§ **Task goal**: Every record is to be printed exactly as written, and any picture in it is skipped.

****************

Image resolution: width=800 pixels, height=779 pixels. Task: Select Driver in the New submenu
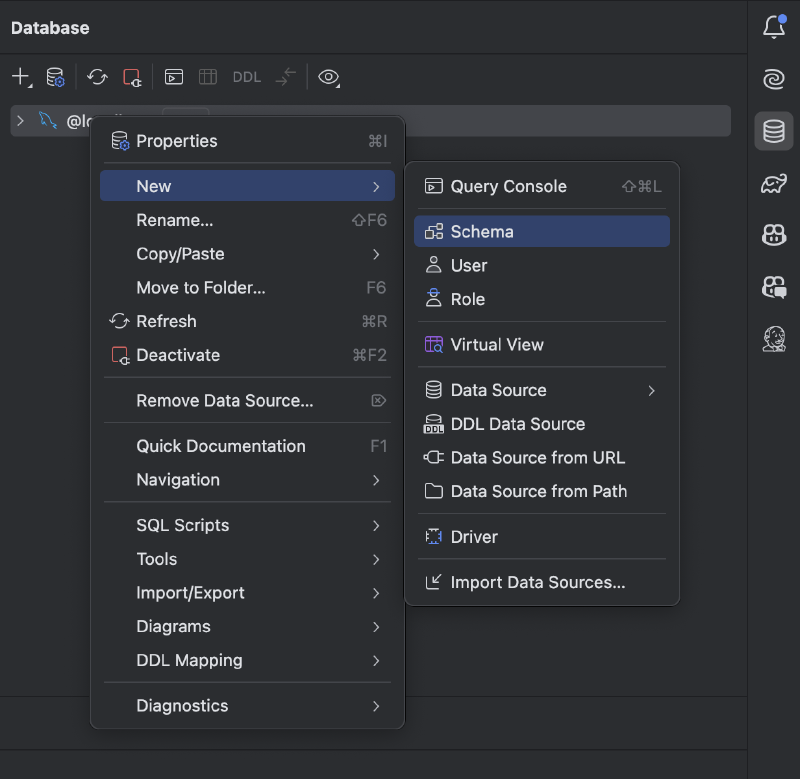click(x=542, y=537)
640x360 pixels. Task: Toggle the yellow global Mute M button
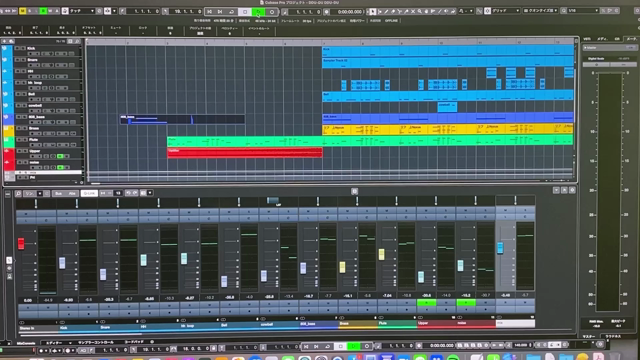pos(23,11)
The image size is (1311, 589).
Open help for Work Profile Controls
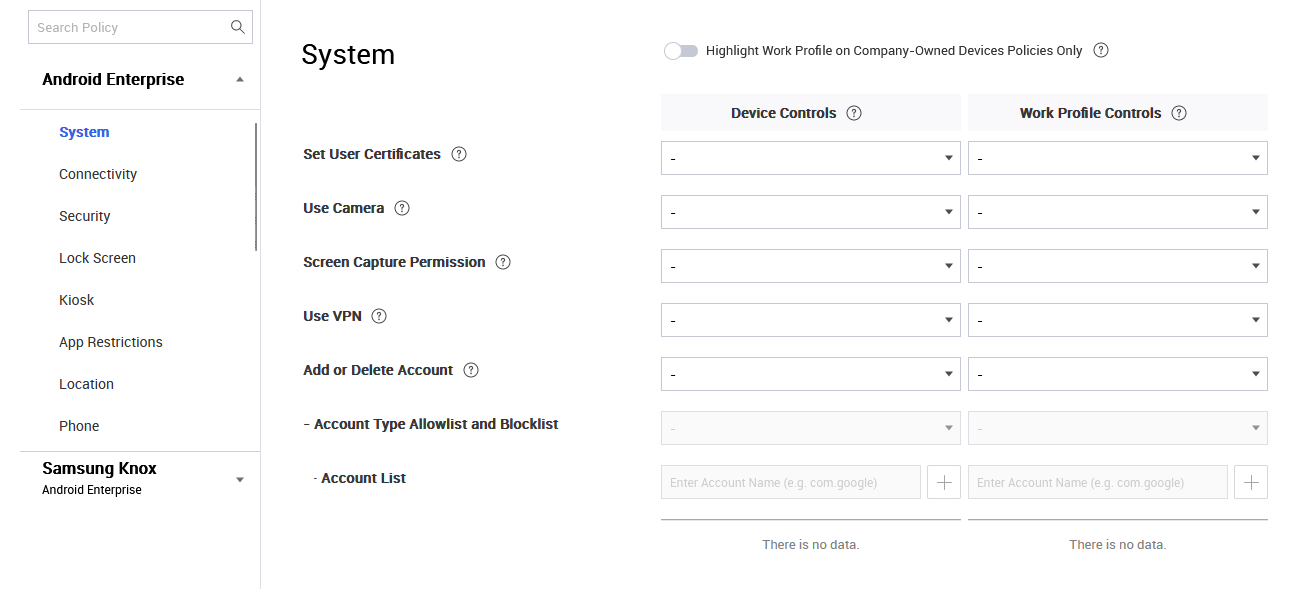pyautogui.click(x=1179, y=112)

****************

§ **Result for this task**:
Image resolution: width=800 pixels, height=779 pixels. Task: Select Driver in the New submenu
click(x=542, y=537)
640x360 pixels. Task: Toggle the yellow global Mute M button
pos(23,11)
The image size is (1311, 589).
Open help for Work Profile Controls
pyautogui.click(x=1179, y=112)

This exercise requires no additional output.